--- START ---

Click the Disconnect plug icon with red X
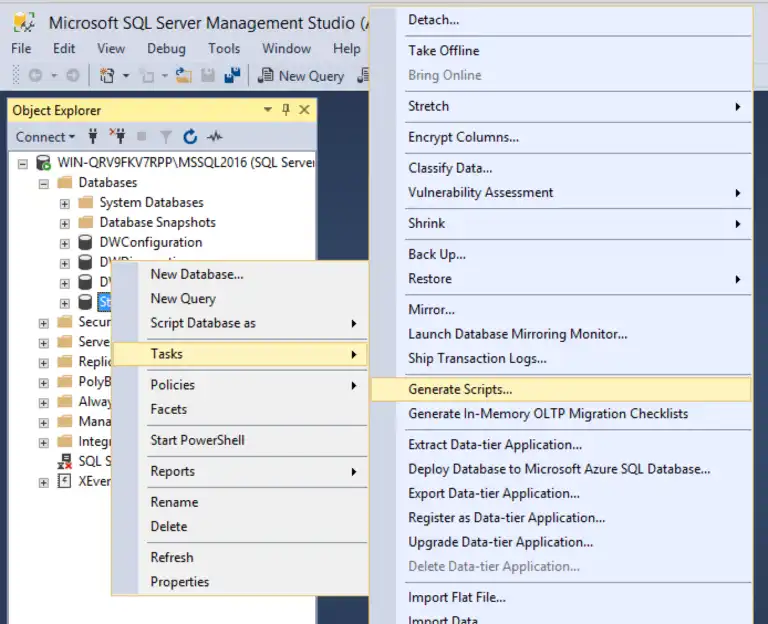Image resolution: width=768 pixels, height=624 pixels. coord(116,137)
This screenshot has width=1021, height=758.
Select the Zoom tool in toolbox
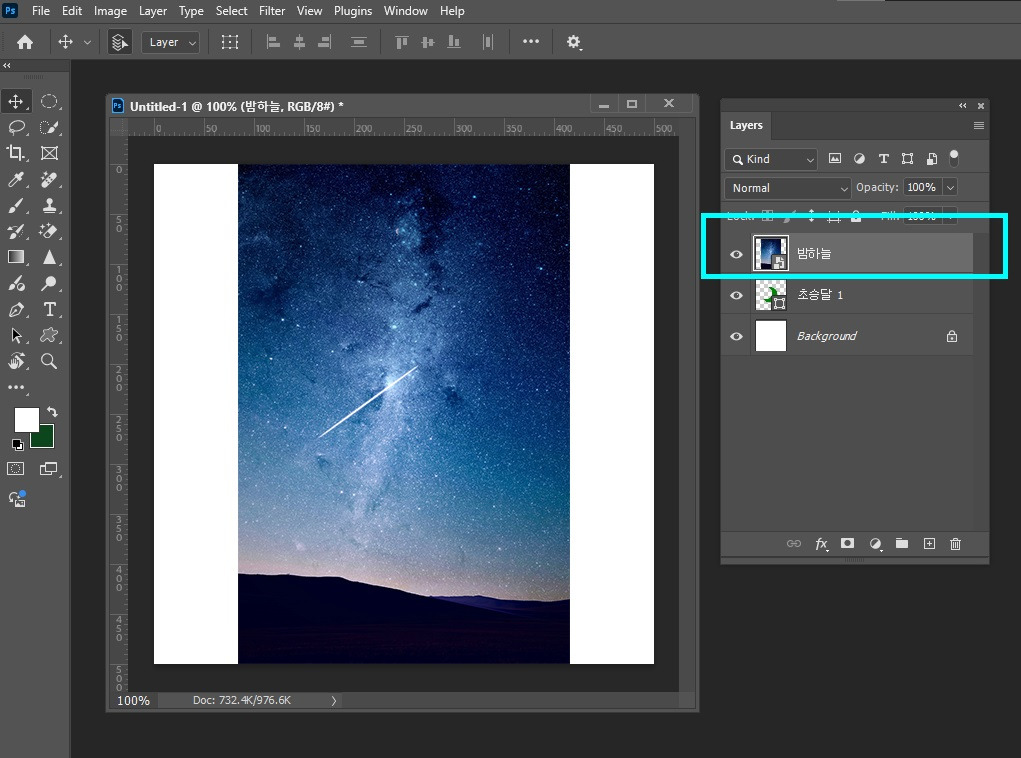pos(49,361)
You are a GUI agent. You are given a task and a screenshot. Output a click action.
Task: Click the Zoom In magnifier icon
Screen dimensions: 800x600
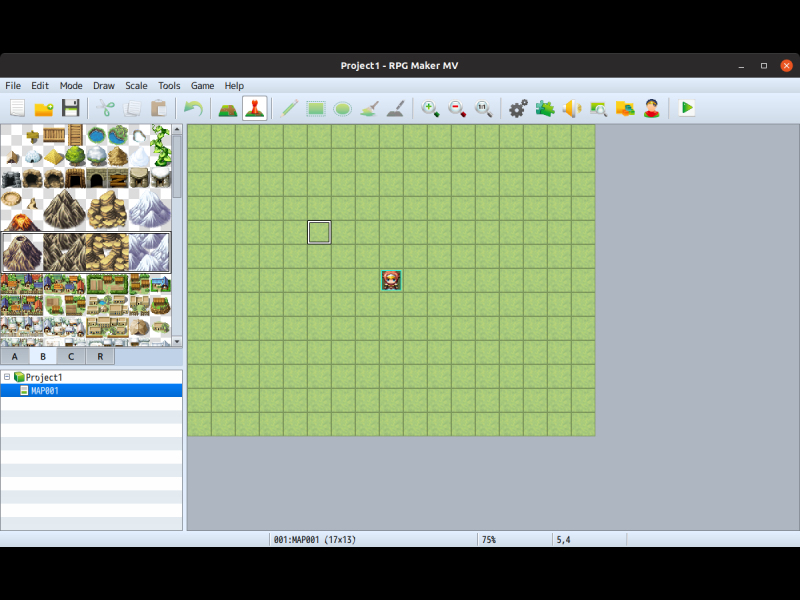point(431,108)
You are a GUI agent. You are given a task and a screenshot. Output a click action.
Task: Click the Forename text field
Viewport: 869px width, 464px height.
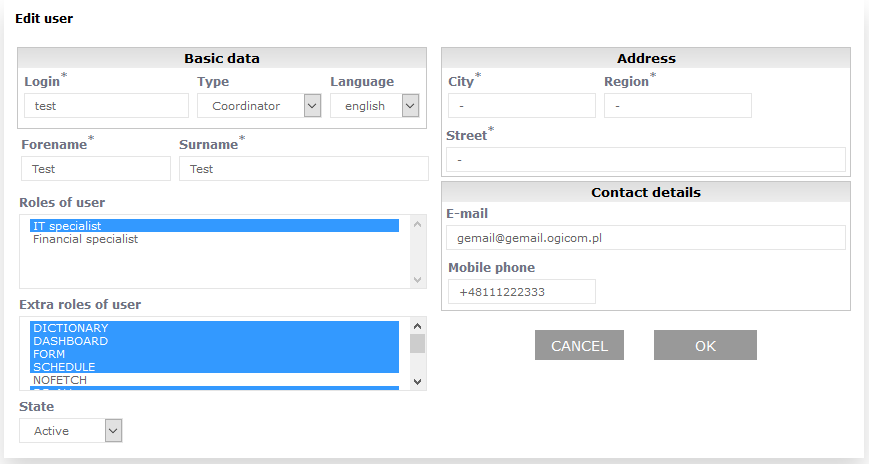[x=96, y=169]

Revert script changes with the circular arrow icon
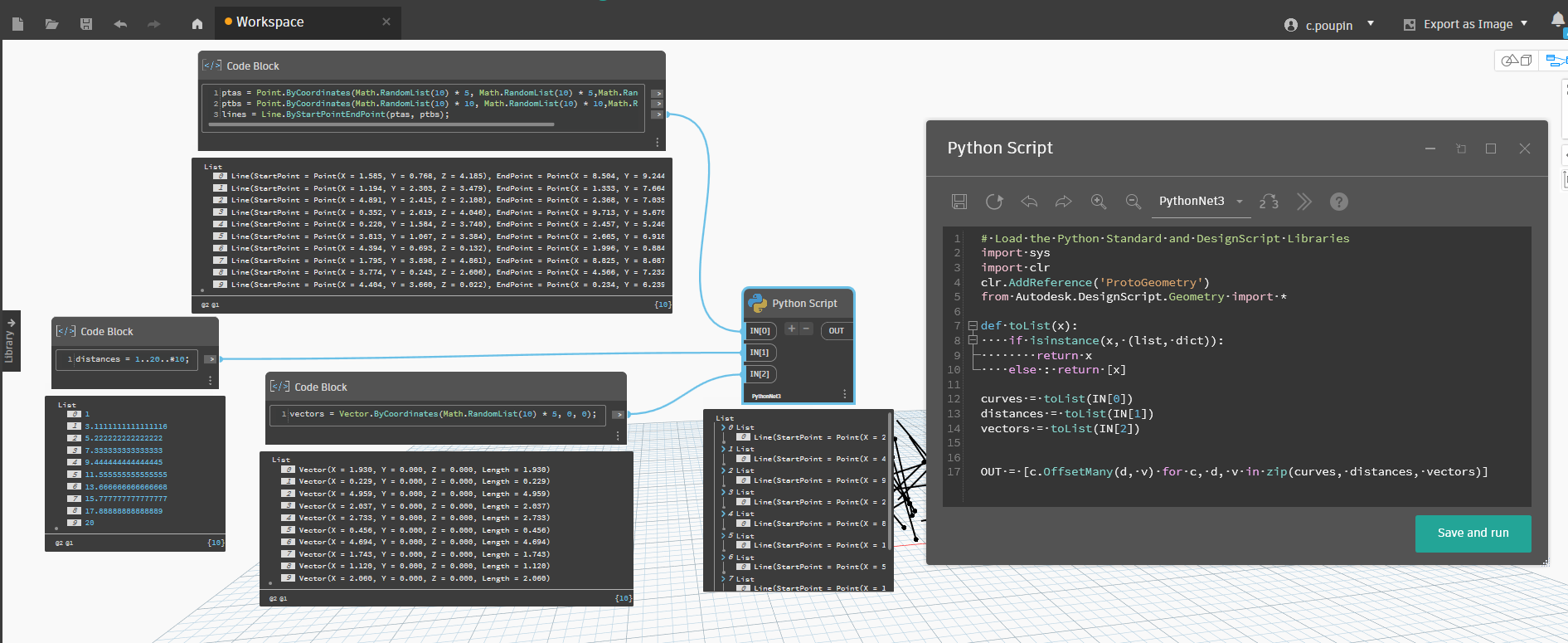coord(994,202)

--- END ---

▶ The problem: Please return the entries above exactly as they appear, but without the pictures.

▶ Answer area:
Click the Disconnect plug icon with red X
Image resolution: width=768 pixels, height=624 pixels. coord(116,137)
This screenshot has width=1021, height=758.
Select the Zoom tool in toolbox
pos(49,361)
You are a GUI agent. You are given a task and a screenshot. Output a click action.
Task: Click the Zoom In magnifier icon
Screen dimensions: 800x600
point(431,108)
You are a GUI agent. You are given a task and a screenshot. Output a click action.
Task: Click the Forename text field
Viewport: 869px width, 464px height.
[x=96, y=169]

Revert script changes with the circular arrow icon
coord(994,202)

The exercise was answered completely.